BEGIN RECORDED DATA

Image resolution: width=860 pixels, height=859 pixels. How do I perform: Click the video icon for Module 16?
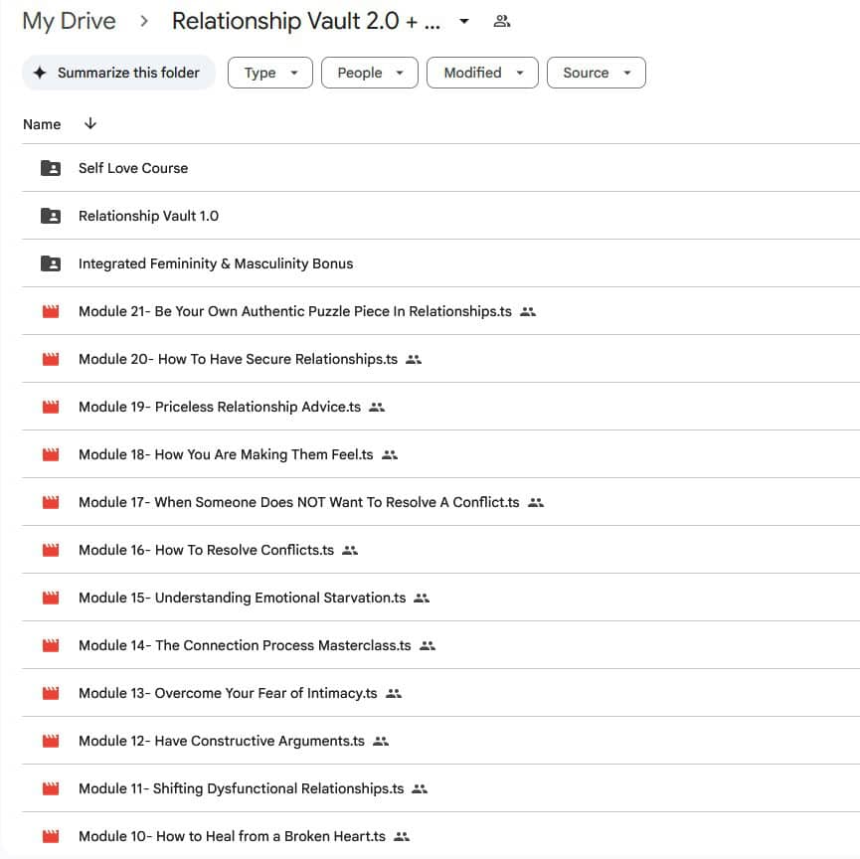[51, 550]
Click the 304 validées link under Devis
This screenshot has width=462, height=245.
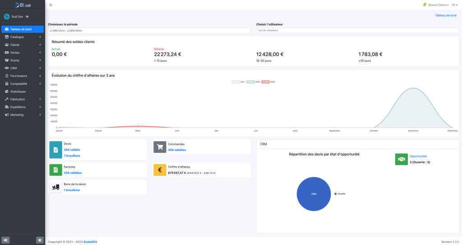(73, 150)
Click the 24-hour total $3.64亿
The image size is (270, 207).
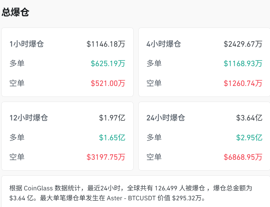click(249, 118)
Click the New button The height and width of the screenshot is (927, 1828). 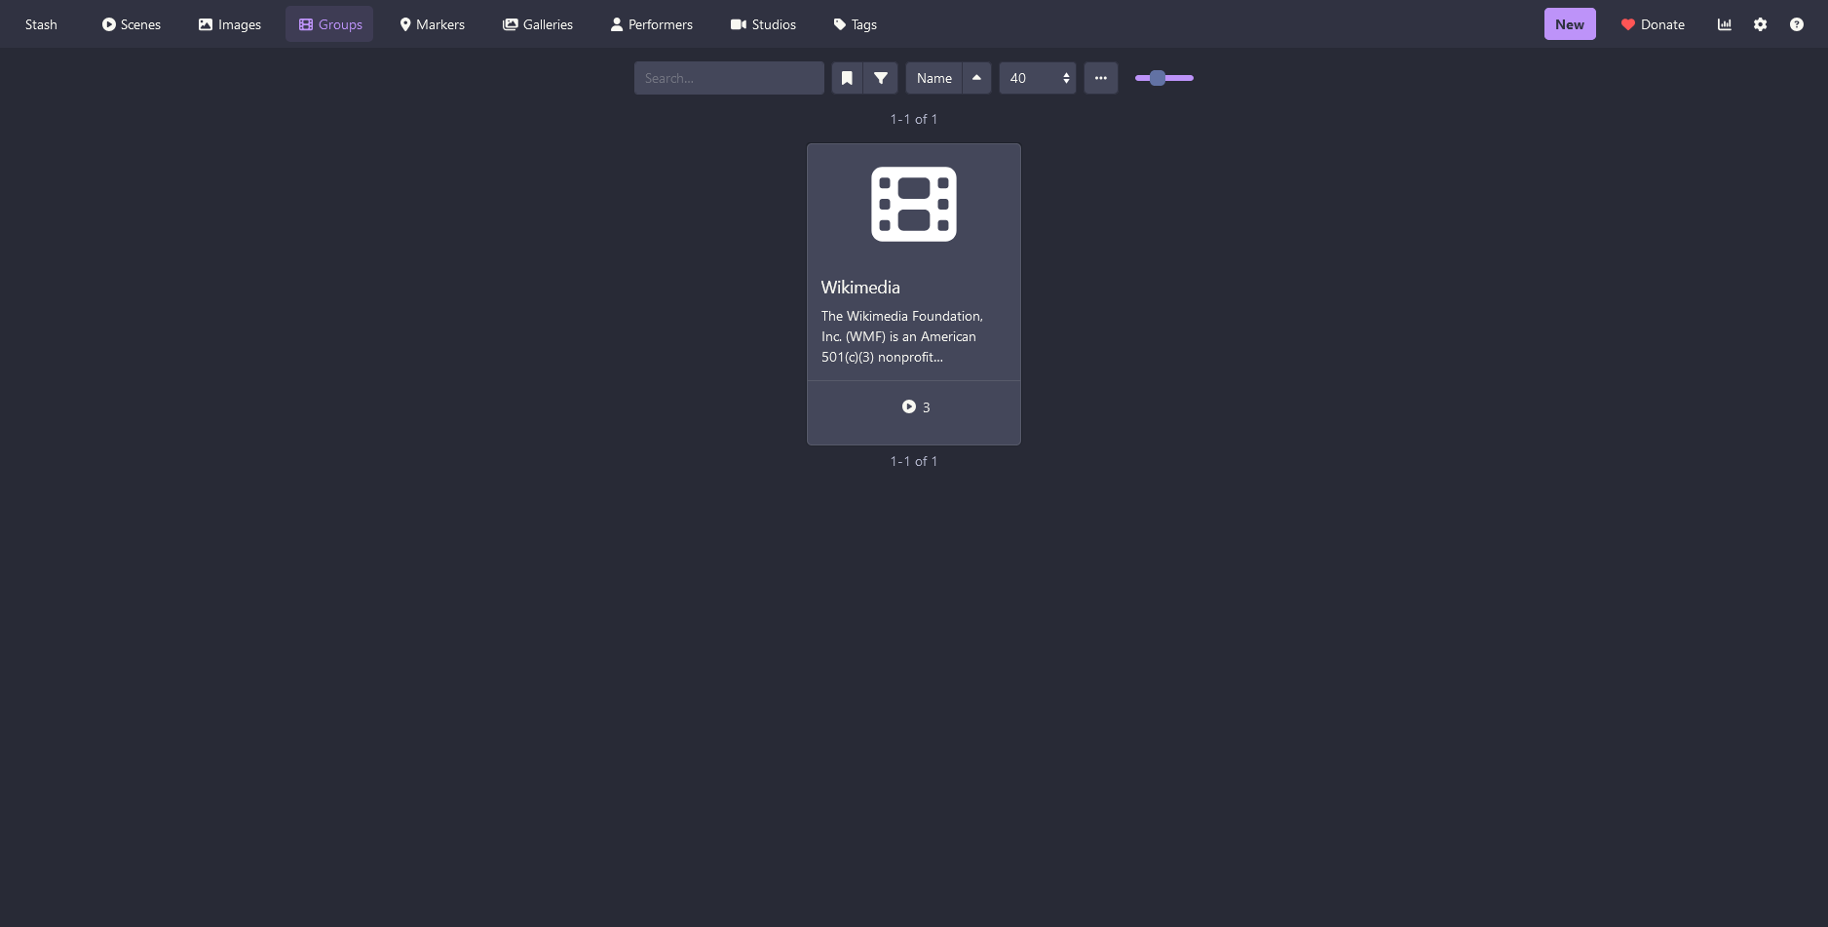1569,24
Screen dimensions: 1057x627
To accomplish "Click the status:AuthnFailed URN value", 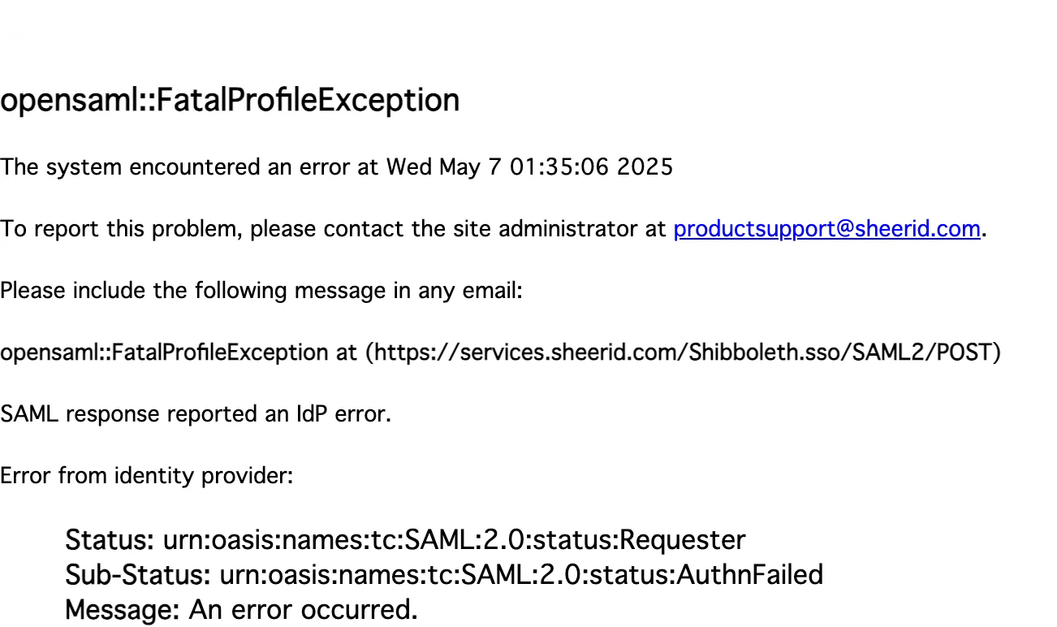I will pyautogui.click(x=521, y=575).
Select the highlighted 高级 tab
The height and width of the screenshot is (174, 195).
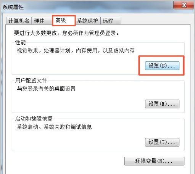(x=64, y=20)
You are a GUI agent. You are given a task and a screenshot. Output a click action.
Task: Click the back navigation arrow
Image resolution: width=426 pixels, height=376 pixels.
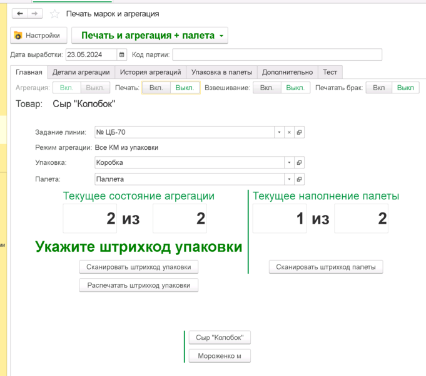click(x=21, y=14)
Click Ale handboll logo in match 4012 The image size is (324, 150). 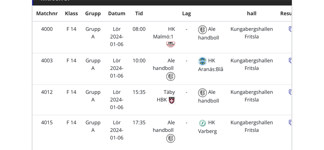203,93
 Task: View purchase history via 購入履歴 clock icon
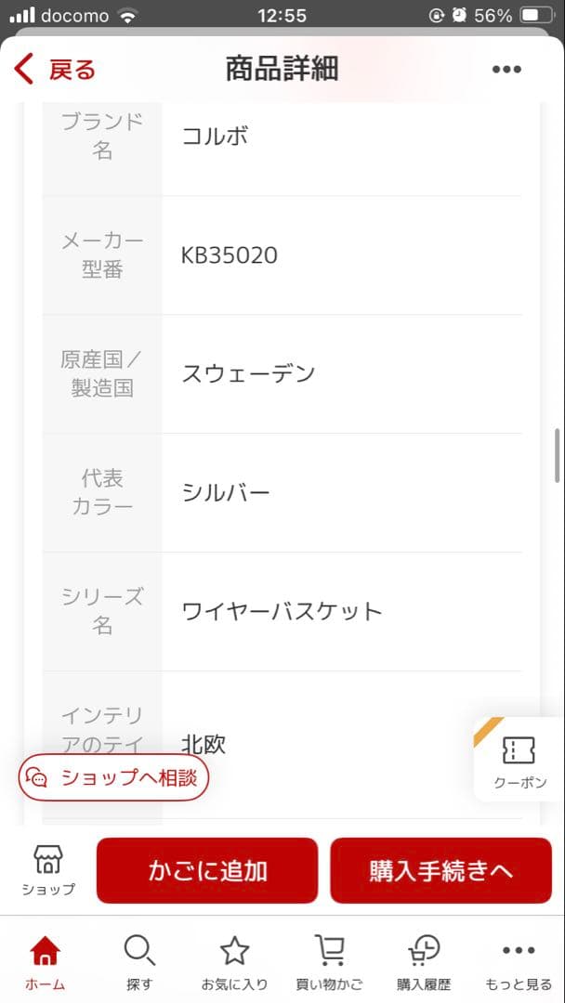point(423,949)
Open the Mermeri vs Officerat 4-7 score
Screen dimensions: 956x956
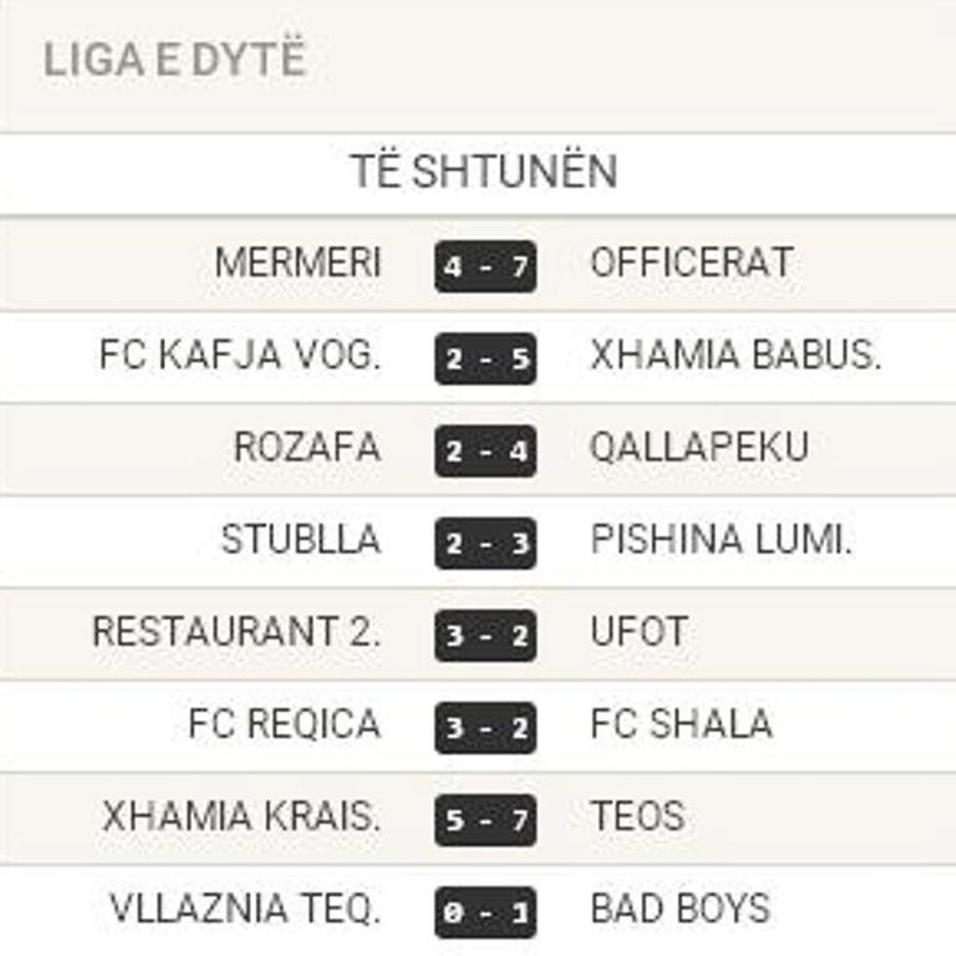486,265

END RECORDED DATA

EXERCISE DETAILS: Extract the run of lines from the line holding "Open the Mermeri vs Officerat 4-7 score" through the final line of the material above, exactly and inclusively. Leave the pictures behind.

FINISHED EXERCISE:
Open the Mermeri vs Officerat 4-7 score
Screen dimensions: 956x956
486,265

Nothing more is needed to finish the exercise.